I am a big facebooker, joined the page


----------



## IlliniViking

Like others, I use facebook to keep up with family and a few close friends. I liked the page and saw my old N scale steamer made the page


----------



## Tallaman

There's a pretty good model train group on FB already and I'll look forward to seeing MTH posts there as well. My only problem is I cannot get to FB while I am at work so I have to FB when I get home.


----------



## MacDaddy55

I joined a NY Giants page and next thing I know its History of Baseball50,60,70's, Milwaukee Brewers Rant Page, WWII History Page and I love Trains..and on and on besides reconnecting with a butt load of people from School and the USN..there are some annoying sides of this though with all those goofy games that people want you to play...but for the most part its pretty cool!!


----------



## flyernut

Tallaman said:


> There's a pretty good model train group on FB already and I'll look forward to seeing MTH posts there as well. My only problem is I cannot get to FB while I am at work so I have to FB when I get home.


Or retire,lol....


----------



## Prewar Pappy

*Not For Me*

I do not do Facebook....Period!


----------



## RonthePirate

I do FB. But only to keep in touch with my people in case our websites go down for maintenance or something.
It's valuable for that reason to me.
Other than that, I'm not fond of it.

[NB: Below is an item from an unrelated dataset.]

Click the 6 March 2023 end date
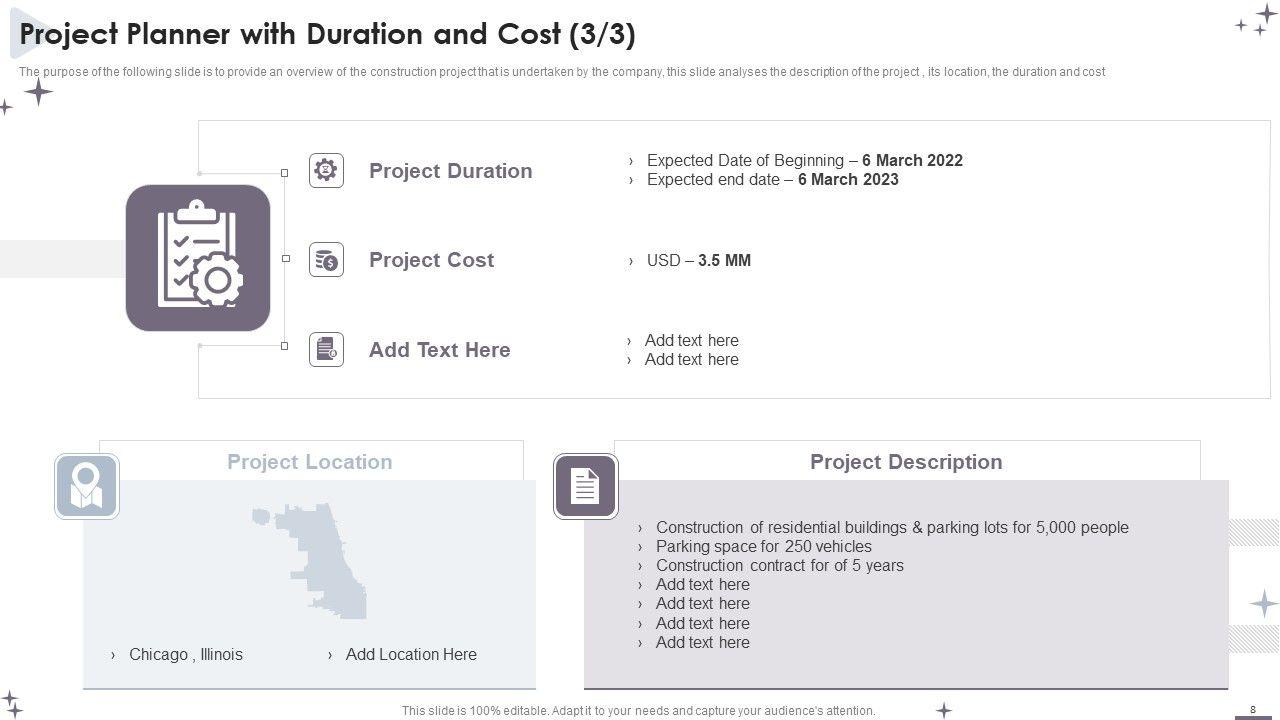This screenshot has height=720, width=1280. [x=848, y=180]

But I will like MTF there.


----------



## Tallaman

flyernut said:


> Or retire,lol....


I'm game. Less than four years to 30 years with the state and pension benefits with no penalties...that day cannot come soon enough.


----------



## Fire21

Tallaman said:


> I'm game. Less than four years to 30 years with the state and pension benefits with no penalties...that day cannot come soon enough.

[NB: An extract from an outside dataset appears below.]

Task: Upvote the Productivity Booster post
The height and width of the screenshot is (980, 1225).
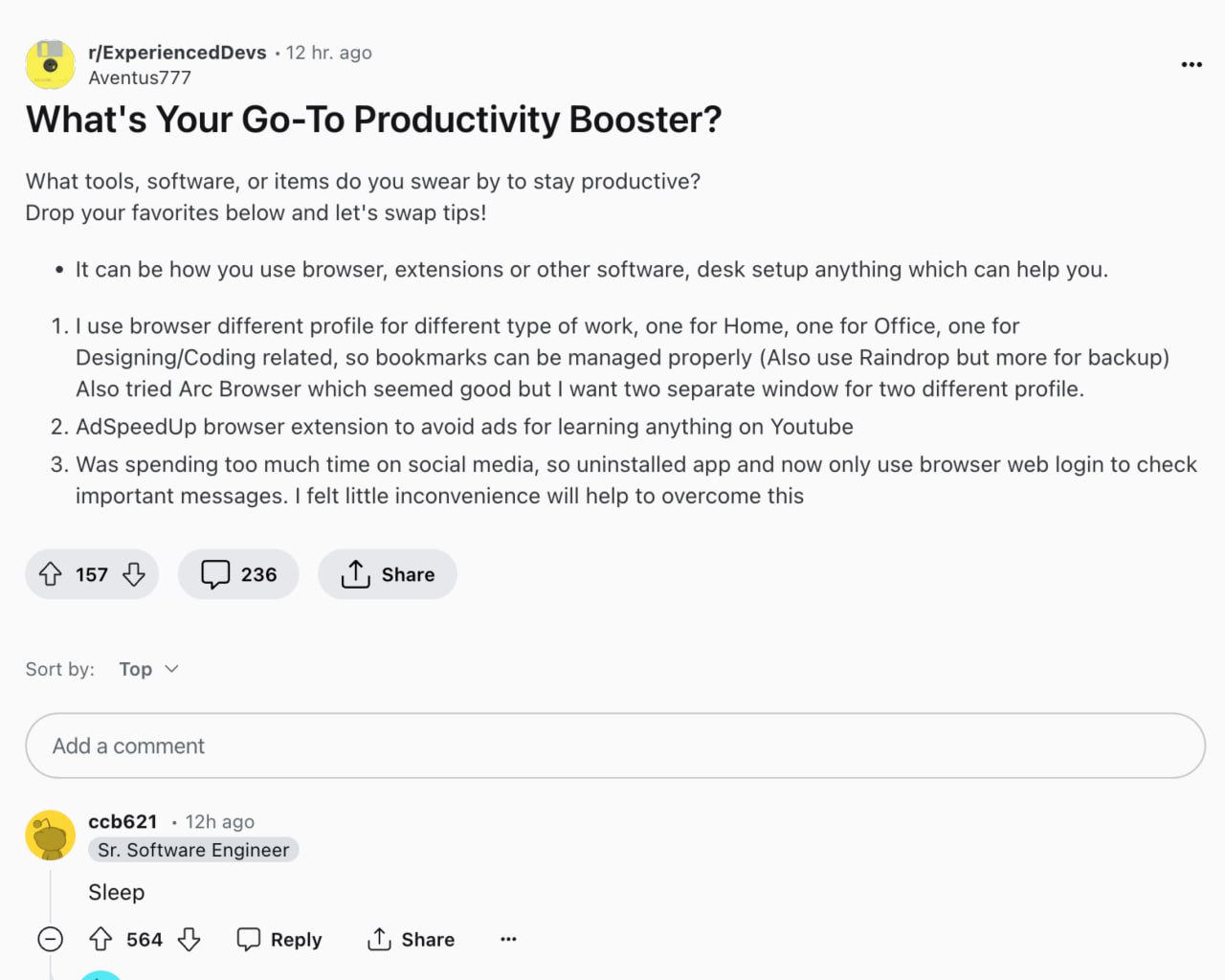Action: tap(51, 574)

I retired from WYDOT in 2010 at age 62 and 26 yrs service. Next to marrying the love of my life, it was the best decision I ever made. I recommend to everyone...retire as soon as you can afford it! Good luck!!:smilie_daumenpos:


----------



## Ml-toys

Fire21 said:


> I retired from WYDOT in 2010 at age 62 and 26 yrs service. Next to marrying the love of my life, it was the best decision I ever made. I recommend to everyone...retire as soon as you can afford it! Good luck!!:smilie_daumenpos:


Would have been nice to wait but unfortunately mainly due to bad heart and emphysema i am 52 years old on disability for 3 years now and must live on the small amount from social security. Its the main reason i am getting back into trains because i can only watch so many cartoons in one day.


----------



## Tallaman

Fire21 said:


> I retired from WYDOT in 2010 at age 62 and 26 yrs service. Next to marrying the love of my life, it was the best decision I ever made. I recommend to everyone...retire as soon as you can afford it! Good luck!!:smilie_daumenpos:


Good advice. I will be 59 when I retire from FDOR...old enough, yet young enough. I will probably continue to "work" because I will need the health insurance, but not to the degree I do now.


----------



## cole226

No time for facebook.


----------



## Chip

Ml-toys said:


> Would have been nice to wait but unfortunately mainly due to bad heart and emphysema i am 52 years old on disability for 3 years now and must live on the small amount from social security. Its the main reason i am getting back into trains because i can only watch so many cartoons in one day.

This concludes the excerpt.